GT6-7 presents a significant edema reduction in the animals in the treated group compared to those in the control group, in addition to increased cell proliferation. These results are in agreement with those reported by Yang (Yang et al., 2018), who investigated the effects of the photobiomodulation treatment at 808 nm on induced-stroke mice, including neurogenesis and edema reduction. Moreover, that study’s results showed that the mitochondrial dynamic restoration treatment showed edema reduction and neurogenesis in a greater proportion in treated animals compared to those in the control group.

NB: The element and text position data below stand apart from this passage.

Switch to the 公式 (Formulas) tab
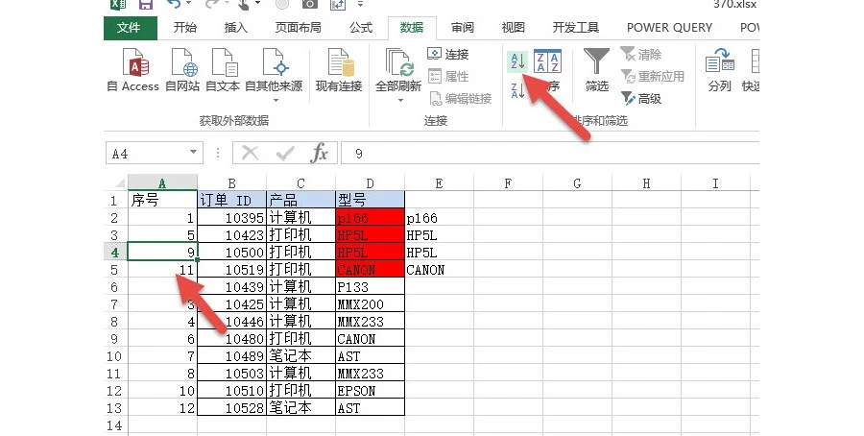This screenshot has width=864, height=436. click(361, 28)
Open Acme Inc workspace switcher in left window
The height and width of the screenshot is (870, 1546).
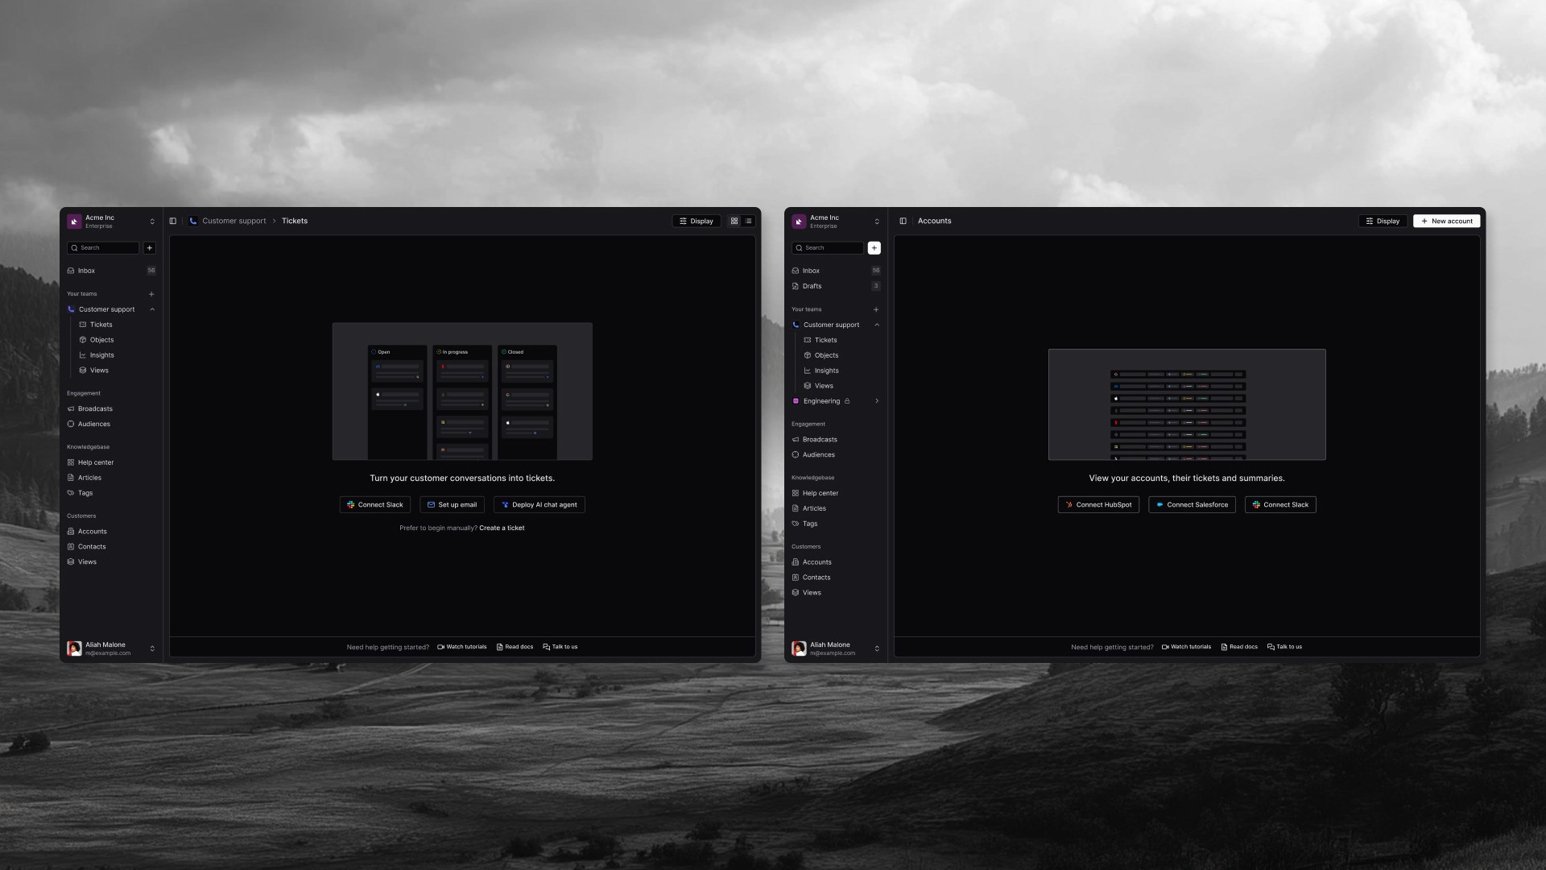(111, 222)
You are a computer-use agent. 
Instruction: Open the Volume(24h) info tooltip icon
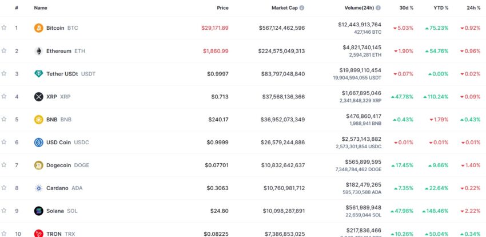pos(378,8)
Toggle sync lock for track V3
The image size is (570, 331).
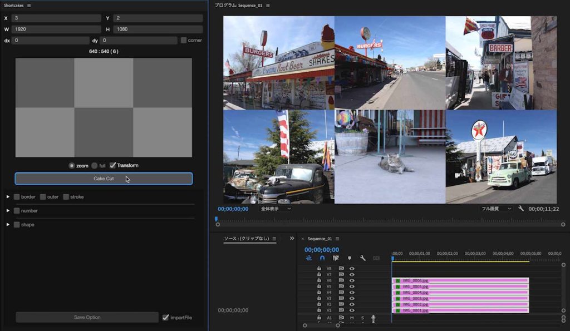pos(341,298)
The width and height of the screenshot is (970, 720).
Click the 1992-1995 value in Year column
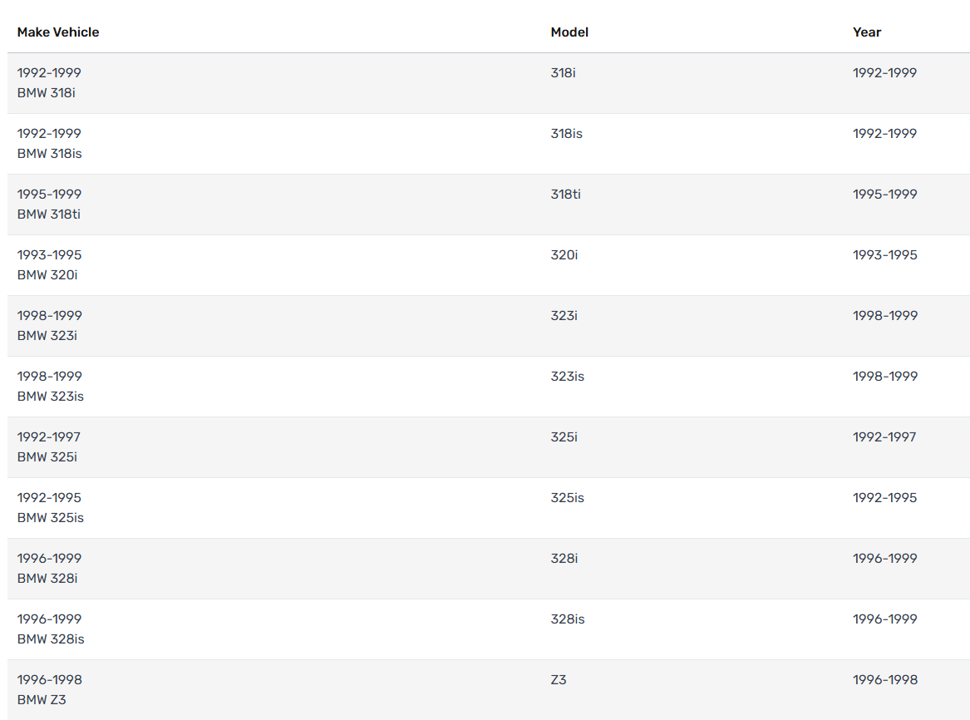[884, 498]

Oron (Oron et al., 2006) investigated the effects of photobiomodulation on stroke-induced rats initiated 24 hours after injury, similarly to the present study, and found a higher number of cells per area in animals in the treated group compared to the control group in a 21-day treatment period. That author concluded that photobiomodulation is a therapeutic potential for stroke, confirming the findings of the present study in the 21 days treatment period.

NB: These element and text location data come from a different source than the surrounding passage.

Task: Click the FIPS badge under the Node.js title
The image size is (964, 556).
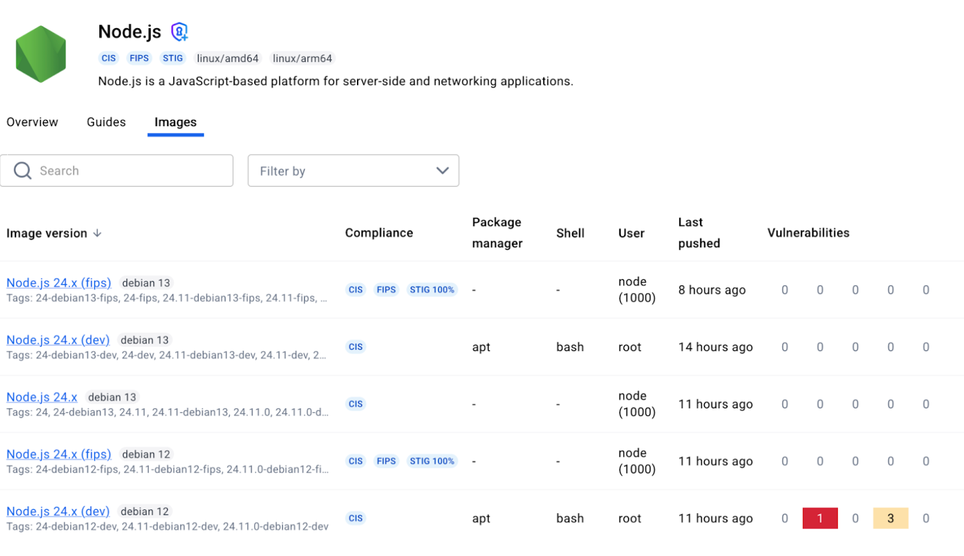Action: coord(139,58)
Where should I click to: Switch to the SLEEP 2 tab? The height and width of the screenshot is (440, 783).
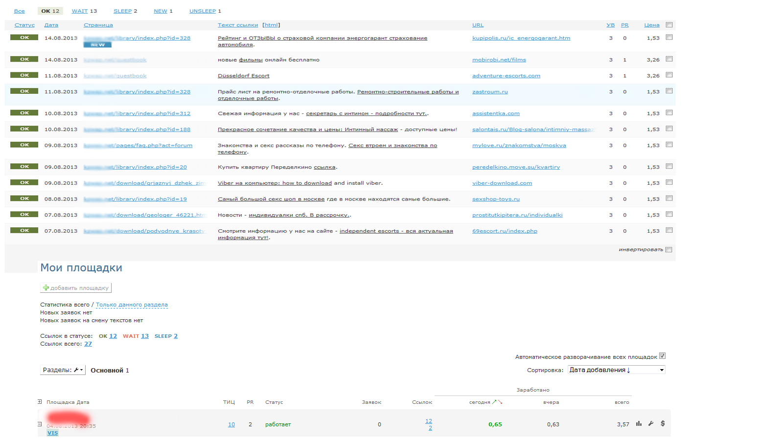(125, 11)
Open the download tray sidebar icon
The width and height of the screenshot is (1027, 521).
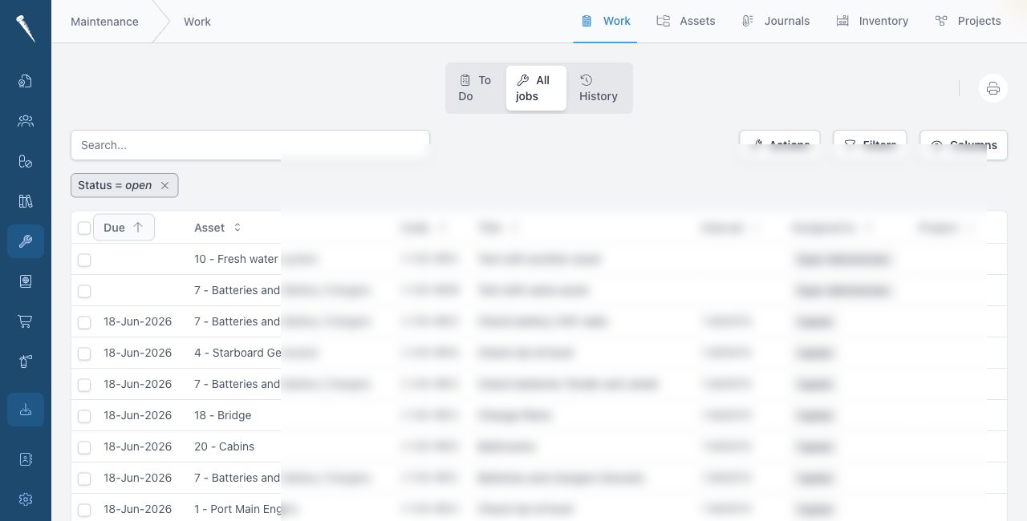(x=26, y=410)
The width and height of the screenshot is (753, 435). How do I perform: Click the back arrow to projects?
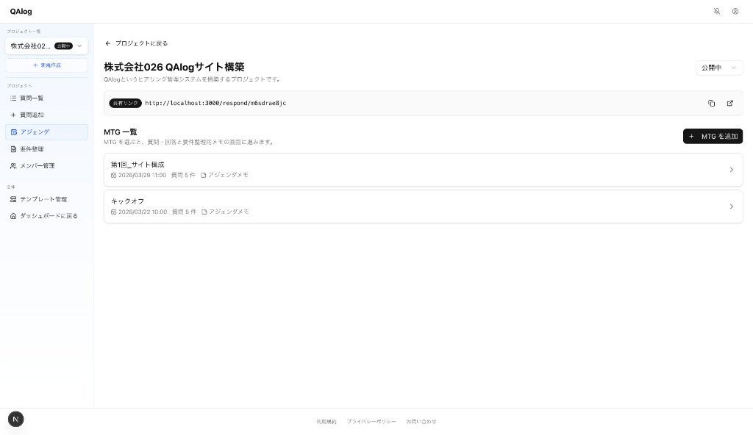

Finally, animals in the GT6-21 group presented a significant cell proliferation and decreased edema compared to those in the GC-21 corroborating the results reported in another study by Lee (Hi et al., 2017), which demonstrated neuroprotective effects leading to proliferation of neurons and astrocytes, facilitating neovascularization, and concluding that the LED treatment is a promising tool for treatment after stroke.

CONCLUSIONS

Considering the histological and quantitative results in this study, it is concluded that the 630 nm LED treatment applied after stroke is superior to no intervention. The quantitative findings in the animals in the 3, 7, and 21-days treatment groups indicate improvement in motor behavior (strength). Furthermore, the histological results demonstrate superior cell proliferation in the treated groups compared to the control groups.

CONFLICT OF INTERESTS

The authors declare no conflict of interest.

ETHICAL CONSIDERATIONS

All experiments were carried out according to the Ethics Committee on Animal Use - CEUA from the Midwest State University – UNICENTRO and according to protocol 034/2017.